▶ [YOUR TASK] Lift out, unaltered, the lines of the material below between the line holding "The image size is (597, 330)." and the line holding "Viewport: 344px width, 612px height.", counting both.

===== PROVIDED DATA =====

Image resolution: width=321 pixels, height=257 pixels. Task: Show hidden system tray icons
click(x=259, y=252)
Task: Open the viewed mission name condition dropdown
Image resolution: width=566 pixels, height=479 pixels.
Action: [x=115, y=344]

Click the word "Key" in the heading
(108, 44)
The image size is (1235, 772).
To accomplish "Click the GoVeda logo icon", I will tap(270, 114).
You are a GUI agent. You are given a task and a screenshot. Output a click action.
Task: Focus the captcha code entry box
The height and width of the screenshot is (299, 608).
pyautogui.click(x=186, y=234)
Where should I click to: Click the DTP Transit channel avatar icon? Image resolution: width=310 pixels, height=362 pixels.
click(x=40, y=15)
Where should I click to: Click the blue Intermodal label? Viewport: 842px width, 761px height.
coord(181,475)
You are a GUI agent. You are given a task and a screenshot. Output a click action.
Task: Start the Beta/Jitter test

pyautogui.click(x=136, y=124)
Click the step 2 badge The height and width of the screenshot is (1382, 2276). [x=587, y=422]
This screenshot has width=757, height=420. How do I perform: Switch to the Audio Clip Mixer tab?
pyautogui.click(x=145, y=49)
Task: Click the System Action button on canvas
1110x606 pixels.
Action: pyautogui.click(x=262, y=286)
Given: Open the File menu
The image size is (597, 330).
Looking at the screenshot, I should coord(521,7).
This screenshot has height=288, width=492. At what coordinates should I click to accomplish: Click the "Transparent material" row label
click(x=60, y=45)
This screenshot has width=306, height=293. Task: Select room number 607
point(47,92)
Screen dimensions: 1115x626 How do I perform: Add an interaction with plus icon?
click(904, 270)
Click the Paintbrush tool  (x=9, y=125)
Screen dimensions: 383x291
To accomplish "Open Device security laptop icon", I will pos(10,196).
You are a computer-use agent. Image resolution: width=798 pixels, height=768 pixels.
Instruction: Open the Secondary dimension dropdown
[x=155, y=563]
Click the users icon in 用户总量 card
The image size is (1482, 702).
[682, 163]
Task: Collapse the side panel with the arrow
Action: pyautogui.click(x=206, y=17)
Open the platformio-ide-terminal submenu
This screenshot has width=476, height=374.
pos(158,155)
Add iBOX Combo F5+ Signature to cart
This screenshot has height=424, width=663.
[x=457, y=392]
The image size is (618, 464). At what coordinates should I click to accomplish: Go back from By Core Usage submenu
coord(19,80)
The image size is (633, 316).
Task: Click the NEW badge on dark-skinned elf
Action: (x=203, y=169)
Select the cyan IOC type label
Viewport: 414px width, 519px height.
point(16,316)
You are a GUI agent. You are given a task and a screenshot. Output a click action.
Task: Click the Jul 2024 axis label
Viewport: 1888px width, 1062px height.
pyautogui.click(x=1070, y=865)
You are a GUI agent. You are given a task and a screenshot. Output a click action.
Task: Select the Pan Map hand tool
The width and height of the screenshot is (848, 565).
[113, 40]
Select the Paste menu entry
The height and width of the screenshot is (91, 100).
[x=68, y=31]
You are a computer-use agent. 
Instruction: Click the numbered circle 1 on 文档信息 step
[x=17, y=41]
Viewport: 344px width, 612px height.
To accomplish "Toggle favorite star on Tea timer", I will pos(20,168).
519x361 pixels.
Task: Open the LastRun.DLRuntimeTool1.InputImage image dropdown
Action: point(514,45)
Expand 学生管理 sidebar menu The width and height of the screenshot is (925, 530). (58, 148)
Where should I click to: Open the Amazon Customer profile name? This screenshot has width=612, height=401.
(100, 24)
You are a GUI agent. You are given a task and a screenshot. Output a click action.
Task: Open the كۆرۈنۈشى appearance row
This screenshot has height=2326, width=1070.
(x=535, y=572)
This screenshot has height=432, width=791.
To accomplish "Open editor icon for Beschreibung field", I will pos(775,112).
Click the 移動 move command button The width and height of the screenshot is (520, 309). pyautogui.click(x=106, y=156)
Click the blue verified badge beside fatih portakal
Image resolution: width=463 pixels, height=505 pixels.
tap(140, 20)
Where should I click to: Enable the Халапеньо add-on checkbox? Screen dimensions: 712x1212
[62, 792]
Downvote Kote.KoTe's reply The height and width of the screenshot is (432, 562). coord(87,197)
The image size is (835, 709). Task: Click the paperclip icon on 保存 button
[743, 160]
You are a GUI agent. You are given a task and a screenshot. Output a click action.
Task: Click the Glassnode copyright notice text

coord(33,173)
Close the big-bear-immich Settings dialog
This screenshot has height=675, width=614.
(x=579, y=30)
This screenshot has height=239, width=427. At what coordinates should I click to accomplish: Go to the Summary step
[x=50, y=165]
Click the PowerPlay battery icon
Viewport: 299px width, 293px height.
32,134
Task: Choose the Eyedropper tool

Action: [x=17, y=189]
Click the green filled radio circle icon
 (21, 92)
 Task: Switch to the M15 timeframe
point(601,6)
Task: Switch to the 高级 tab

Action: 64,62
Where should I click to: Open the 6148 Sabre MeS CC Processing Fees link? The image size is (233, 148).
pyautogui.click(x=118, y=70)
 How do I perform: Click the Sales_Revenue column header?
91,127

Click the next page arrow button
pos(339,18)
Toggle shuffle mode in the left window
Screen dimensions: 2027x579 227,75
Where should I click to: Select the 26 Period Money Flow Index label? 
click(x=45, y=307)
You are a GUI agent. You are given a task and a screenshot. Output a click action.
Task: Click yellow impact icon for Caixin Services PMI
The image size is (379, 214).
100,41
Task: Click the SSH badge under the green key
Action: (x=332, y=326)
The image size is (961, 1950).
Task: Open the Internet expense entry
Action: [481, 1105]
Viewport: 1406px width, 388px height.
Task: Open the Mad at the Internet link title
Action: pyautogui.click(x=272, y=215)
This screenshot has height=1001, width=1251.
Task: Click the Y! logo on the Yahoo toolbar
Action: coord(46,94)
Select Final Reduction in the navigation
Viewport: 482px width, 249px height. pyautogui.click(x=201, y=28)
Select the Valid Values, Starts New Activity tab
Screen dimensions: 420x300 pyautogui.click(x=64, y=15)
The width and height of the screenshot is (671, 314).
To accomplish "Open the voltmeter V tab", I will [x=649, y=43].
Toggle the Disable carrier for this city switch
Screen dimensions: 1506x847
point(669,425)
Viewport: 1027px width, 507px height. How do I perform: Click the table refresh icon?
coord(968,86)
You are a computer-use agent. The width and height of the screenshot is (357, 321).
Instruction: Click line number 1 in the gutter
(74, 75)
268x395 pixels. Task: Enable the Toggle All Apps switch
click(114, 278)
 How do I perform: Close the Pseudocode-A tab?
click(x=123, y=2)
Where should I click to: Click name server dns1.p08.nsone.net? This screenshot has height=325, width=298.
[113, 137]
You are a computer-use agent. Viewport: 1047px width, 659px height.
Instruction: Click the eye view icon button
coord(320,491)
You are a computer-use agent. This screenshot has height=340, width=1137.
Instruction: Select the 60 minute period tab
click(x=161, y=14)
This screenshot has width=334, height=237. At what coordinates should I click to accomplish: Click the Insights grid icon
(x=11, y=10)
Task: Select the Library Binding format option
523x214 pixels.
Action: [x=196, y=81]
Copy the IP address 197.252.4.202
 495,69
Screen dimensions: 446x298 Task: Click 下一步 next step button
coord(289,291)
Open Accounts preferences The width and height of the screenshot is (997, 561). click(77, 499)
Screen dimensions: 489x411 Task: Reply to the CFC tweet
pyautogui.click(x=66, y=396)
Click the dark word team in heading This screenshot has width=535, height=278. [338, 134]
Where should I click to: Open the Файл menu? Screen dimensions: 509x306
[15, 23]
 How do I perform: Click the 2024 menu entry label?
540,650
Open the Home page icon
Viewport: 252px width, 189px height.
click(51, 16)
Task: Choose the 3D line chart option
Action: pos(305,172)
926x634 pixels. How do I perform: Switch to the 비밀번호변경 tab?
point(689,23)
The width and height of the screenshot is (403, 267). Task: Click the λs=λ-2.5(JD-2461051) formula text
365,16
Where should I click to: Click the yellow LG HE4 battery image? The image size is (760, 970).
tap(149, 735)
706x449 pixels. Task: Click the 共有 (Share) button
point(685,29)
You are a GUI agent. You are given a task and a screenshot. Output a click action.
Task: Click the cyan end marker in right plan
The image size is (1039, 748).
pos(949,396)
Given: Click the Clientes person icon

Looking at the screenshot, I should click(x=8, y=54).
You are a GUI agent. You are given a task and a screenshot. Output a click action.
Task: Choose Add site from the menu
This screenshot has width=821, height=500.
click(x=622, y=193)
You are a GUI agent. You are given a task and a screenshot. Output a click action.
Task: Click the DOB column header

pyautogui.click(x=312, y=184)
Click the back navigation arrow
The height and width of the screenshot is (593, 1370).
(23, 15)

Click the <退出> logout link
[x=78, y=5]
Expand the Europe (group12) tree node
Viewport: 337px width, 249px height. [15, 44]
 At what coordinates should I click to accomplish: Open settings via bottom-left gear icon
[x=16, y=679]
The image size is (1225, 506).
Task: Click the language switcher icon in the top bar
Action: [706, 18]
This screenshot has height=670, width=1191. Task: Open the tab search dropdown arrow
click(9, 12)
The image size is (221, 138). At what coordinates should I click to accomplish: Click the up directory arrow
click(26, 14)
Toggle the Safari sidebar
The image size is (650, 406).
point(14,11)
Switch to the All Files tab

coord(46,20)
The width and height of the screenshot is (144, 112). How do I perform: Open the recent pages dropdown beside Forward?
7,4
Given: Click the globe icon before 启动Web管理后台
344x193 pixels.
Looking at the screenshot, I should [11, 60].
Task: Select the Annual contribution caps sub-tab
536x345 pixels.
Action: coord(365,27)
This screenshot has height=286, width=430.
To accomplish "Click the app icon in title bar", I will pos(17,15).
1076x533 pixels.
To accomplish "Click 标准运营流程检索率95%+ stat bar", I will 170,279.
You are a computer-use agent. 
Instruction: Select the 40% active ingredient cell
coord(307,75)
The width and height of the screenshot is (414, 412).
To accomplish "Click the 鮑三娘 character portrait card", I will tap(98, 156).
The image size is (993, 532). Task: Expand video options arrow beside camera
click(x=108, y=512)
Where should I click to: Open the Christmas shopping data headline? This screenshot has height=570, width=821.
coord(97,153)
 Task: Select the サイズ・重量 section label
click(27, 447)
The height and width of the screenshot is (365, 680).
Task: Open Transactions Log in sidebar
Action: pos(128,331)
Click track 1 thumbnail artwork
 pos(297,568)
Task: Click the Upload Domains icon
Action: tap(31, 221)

=====

▶ [COMPLETED EXERCISE]
The image size is (597, 330).
Looking at the screenshot, I should coord(521,7).
This screenshot has height=288, width=492. At what coordinates should I click to accomplish: Click the "Transparent material" row label
click(x=60, y=45)
This screenshot has width=306, height=293. Task: Select room number 607
point(47,92)
Screen dimensions: 1115x626 How do I perform: Add an interaction with plus icon?
click(904, 270)
Click the Paintbrush tool  (x=9, y=125)
Screen dimensions: 383x291
To accomplish "Open Device security laptop icon", I will pos(10,196).
You are a computer-use agent. Image resolution: width=798 pixels, height=768 pixels.
Instruction: Open the Secondary dimension dropdown
[x=155, y=563]
Click the users icon in 用户总量 card
The image size is (1482, 702).
[682, 163]
Task: Collapse the side panel with the arrow
Action: pyautogui.click(x=206, y=17)
Open the platformio-ide-terminal submenu
This screenshot has width=476, height=374.
pos(158,155)
Add iBOX Combo F5+ Signature to cart
This screenshot has height=424, width=663.
[x=457, y=392]
The image size is (618, 464). At what coordinates should I click to accomplish: Go back from By Core Usage submenu
coord(19,80)
The image size is (633, 316).
Task: Click the NEW badge on dark-skinned elf
Action: (x=203, y=169)
Select the cyan IOC type label
Viewport: 414px width, 519px height.
point(16,316)
You are a GUI agent. You are given a task and a screenshot. Output a click action.
Task: Click the Jul 2024 axis label
Viewport: 1888px width, 1062px height.
pyautogui.click(x=1070, y=865)
You are a GUI agent. You are given a task and a screenshot. Output a click action.
Task: Select the Pan Map hand tool
The width and height of the screenshot is (848, 565).
[113, 40]
Select the Paste menu entry
The height and width of the screenshot is (91, 100).
[x=68, y=31]
You are a computer-use agent. 
Instruction: Click the numbered circle 1 on 文档信息 step
[x=17, y=41]
Viewport: 344px width, 612px height.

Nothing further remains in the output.